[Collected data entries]
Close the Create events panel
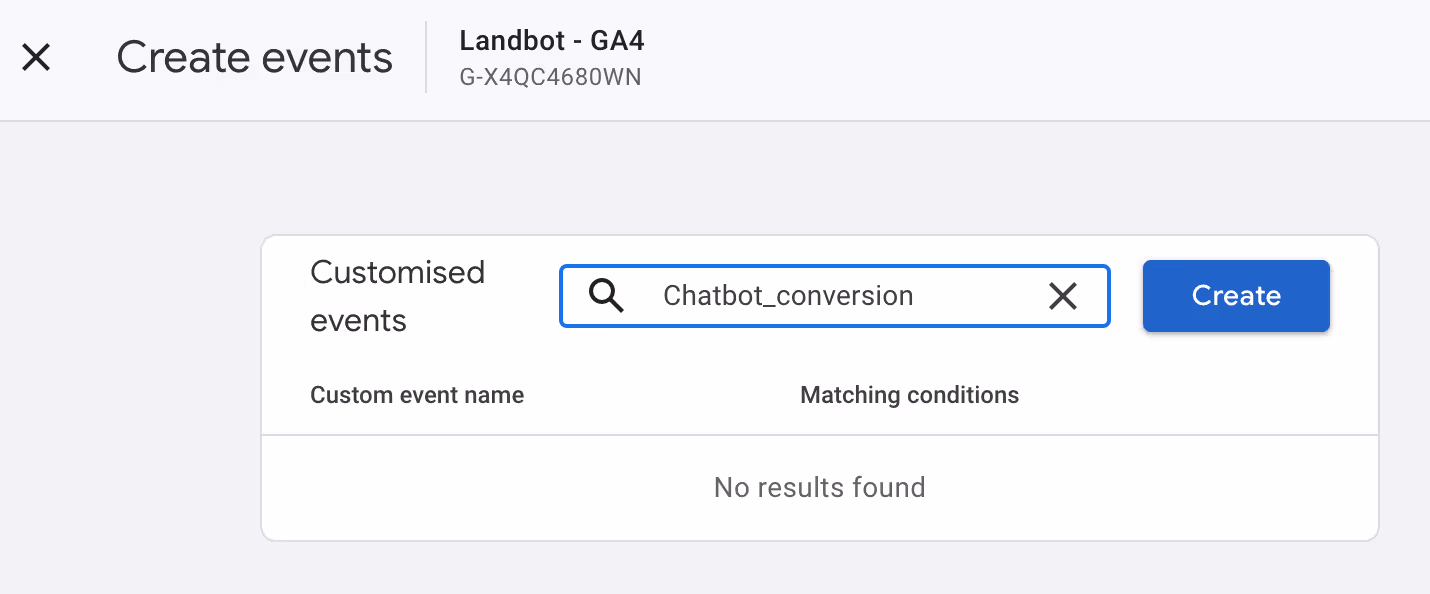Viewport: 1430px width, 594px height. click(36, 58)
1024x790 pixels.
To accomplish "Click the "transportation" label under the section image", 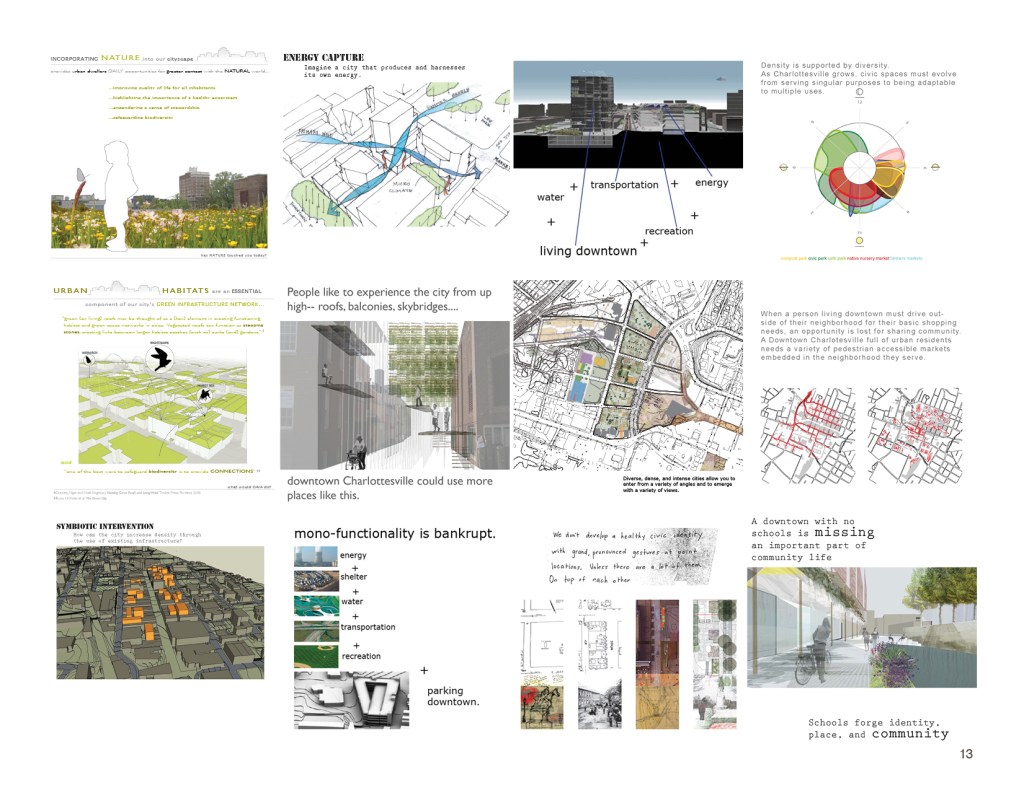I will pos(624,185).
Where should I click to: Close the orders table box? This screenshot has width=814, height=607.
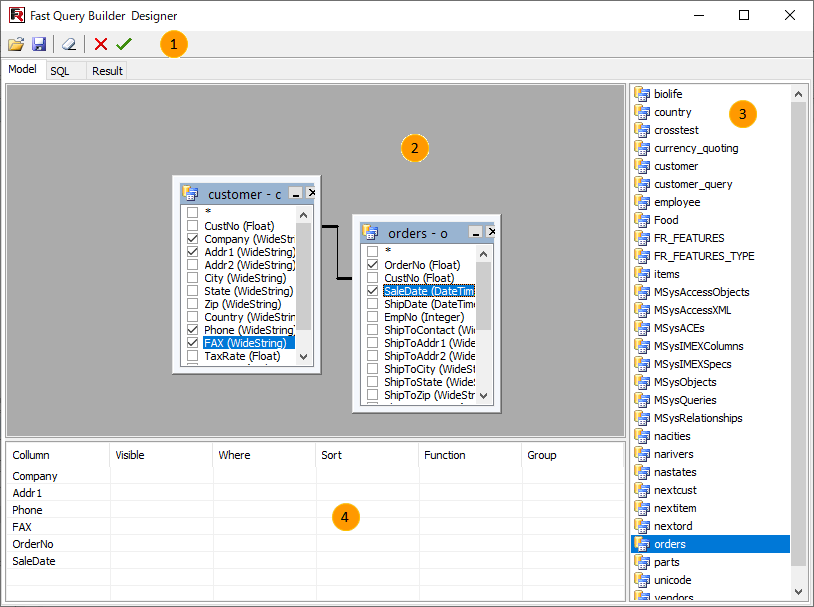click(x=491, y=232)
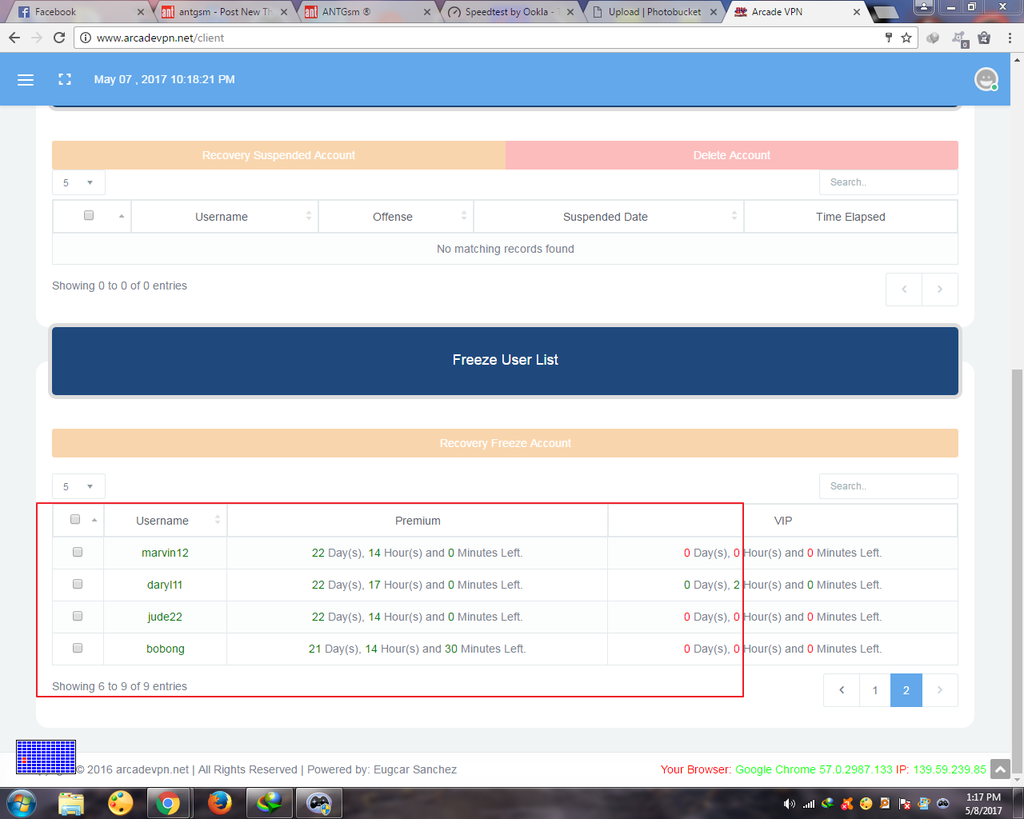Open the hamburger sidebar menu
The width and height of the screenshot is (1024, 819).
[26, 80]
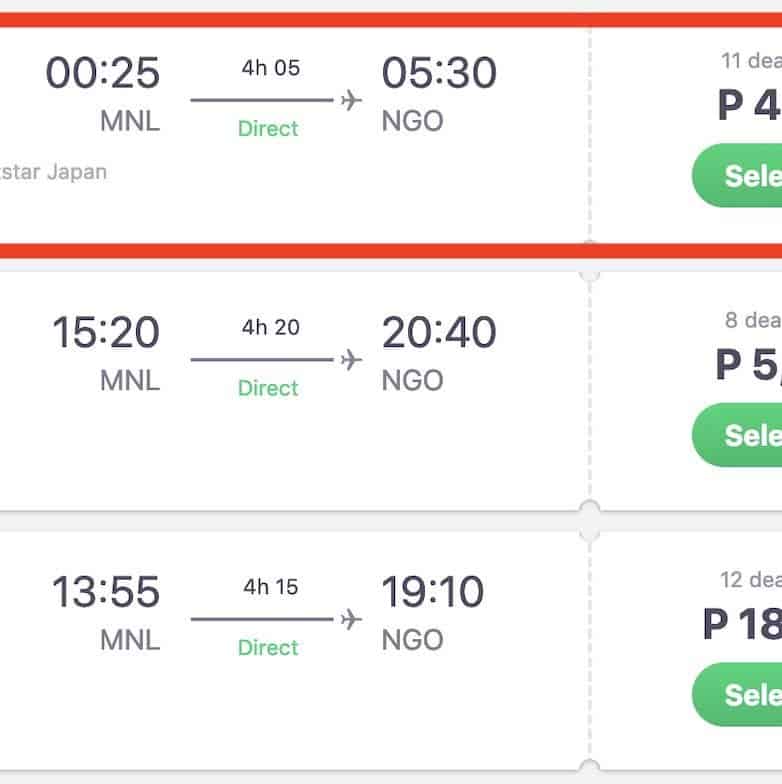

▶ Task brief:
Each line from the one holding "Where should I" down to the end of the records is to be reproduced unaltered, and the pictures are to be omitted.

▶ Output below:
Where should I click to: Close the orders table box? This screenshot has width=814, height=607.
click(x=491, y=232)
Open the hamburger sidebar menu
The width and height of the screenshot is (1024, 819).
[26, 80]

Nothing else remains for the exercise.